Want to read Coming to My Senses? Click here to buy the book from Amazon. Do you have other favorite leaving-academia memoirs? I’d love to know what they are!

Filed Under: Book reviews, Post-Academic Profiles Tagged With: Post-academics 6 Comments

March 17, 2011

Post-Academic Profile: Ann Daly

Thousands of people have successfully made the transition from academia — whether as graduate students, postdocs, adjuncts, tenure-line faculty, or tenured faculty — to lives and careers outside the ivory tower.

What do you do after tenure?

It’s not often you hear stories about people transitioning out of academia after they’ve already received tenure. It’s easy to attribute that to job security, to the satisfaction of hitting the pinnacle of a career, and to simple career success.

The reality is that tenure can act like a pair of golden handcuffs. You’ve got job security – why risk doing something else? You’ve already sunk the better part of decades into this career – how could you possibly start over? What will your colleagues think? What else could you possibly do?

The flip side of job security

Last week, Inside Higher Ed profiled Ann Daly, a former tenured women’s studies professor from the University of Texas turned women’s coach. Why did she leave?

I was dissatisfied and bored for a long, long time before I made my escape. My reasons were several. First, academia wasn’t a good fit for me. I’m a high-autonomy person, and my university had become increasingly bureaucratic and committee-obsessed over the years. Second, my foundational intellectual questions about women and culture were leading me outside into the “real world.” Third, I got bored in such a static environment. Seventeen years is a long time to be teaching the same thing in the same classroom and discussing the same problems in the same faculty meeting room.

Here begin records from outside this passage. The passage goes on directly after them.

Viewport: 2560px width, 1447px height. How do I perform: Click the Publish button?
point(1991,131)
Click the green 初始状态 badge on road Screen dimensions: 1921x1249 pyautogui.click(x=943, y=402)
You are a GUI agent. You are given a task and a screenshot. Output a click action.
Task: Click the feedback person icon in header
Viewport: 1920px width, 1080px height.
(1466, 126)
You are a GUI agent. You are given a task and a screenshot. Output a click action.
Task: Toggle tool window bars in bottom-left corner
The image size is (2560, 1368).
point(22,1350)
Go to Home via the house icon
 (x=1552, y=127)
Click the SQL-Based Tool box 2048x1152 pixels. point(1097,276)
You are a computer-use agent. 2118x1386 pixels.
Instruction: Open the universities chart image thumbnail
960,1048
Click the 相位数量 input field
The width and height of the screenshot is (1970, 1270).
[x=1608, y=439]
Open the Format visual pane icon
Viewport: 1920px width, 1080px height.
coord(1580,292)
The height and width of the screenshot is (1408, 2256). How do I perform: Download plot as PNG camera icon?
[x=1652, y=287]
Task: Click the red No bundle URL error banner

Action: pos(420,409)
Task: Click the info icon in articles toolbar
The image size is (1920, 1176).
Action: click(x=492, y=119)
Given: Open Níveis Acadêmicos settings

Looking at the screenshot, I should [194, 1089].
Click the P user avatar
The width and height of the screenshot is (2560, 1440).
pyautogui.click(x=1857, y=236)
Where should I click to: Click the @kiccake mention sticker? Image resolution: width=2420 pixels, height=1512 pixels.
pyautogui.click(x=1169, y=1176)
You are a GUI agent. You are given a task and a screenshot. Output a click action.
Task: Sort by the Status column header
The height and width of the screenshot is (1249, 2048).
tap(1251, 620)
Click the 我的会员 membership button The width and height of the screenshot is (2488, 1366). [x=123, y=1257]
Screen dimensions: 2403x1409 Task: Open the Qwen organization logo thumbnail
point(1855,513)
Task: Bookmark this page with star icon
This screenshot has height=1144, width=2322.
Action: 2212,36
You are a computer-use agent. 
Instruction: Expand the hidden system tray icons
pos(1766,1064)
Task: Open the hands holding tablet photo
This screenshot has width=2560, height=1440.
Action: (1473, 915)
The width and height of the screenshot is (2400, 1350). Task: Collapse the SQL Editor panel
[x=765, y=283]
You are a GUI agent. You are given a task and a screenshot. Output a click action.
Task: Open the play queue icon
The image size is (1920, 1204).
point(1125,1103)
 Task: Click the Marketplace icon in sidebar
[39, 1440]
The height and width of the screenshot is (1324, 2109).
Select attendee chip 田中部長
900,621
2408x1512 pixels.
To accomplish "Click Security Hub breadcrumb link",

Fourth, I wanted to develop new capacities. The supreme irony is that my core desire, to constantly learn and grow, was thwarted within the very cultural institution that is supposed to advance learning.

In short, the reality of professoring, in her experience, didn’t live up to the reasons she had gone into academia. So she took that passion for women, that interest in learning, and turned it in a new direction.

Could her experience have been yours?

When a job market like this one hits, when no one is getting full-time jobs because there are almost none to be had, it’s easy to blame ourselves – we didn’t prepare enough, we didn’t do enough, we didn’t know enough. And it’s equally easy to hold up the job we didn’t get as the perfect career fantasy: If I had gotten that job, I would be totally content in all ways.

But consider, for just a minute, the possibility that you might have had an experience like Daly’s. Consider the possibility that you would have found being a faculty member ill-fitting – the endless committee meetings, trapped for decades with the same colleagues, teaching the same classes over and over again.

Now consider the possibility that you can take all of your passion for your subject, all of your curiosity, and all of your skills at learning something and turn it into a completely different career, one that might actually fit your personality better.

It really is possible

Academia, however lovely it is for those for whom it is right, is not the right place for all of us. It’s not even the best place for all of us. And that’s okay.

There’s a big wide world out there, and even though that, in and of itself, can be kind of scary, it means that there are more possibilities than you can dream of right now. There’s something out there for you, even if you don’t know what it is yet.

If nothing else, Daly’s experience tells us this: Even when the thread of your calling and your passion is constant, it might very well lead you into more than one career. We humans thrive on learning and challenge, and following our passions into new learnings and new challenges can take us outside of the boxes society likes to keep people in. And that’s okay.

Our job, the only one that matters, is to keep showing up, to keep noticing what draws us, and to keep thinking about how to arrange that to pay the rent. Because more often than you’d suspect, your passion really can support you.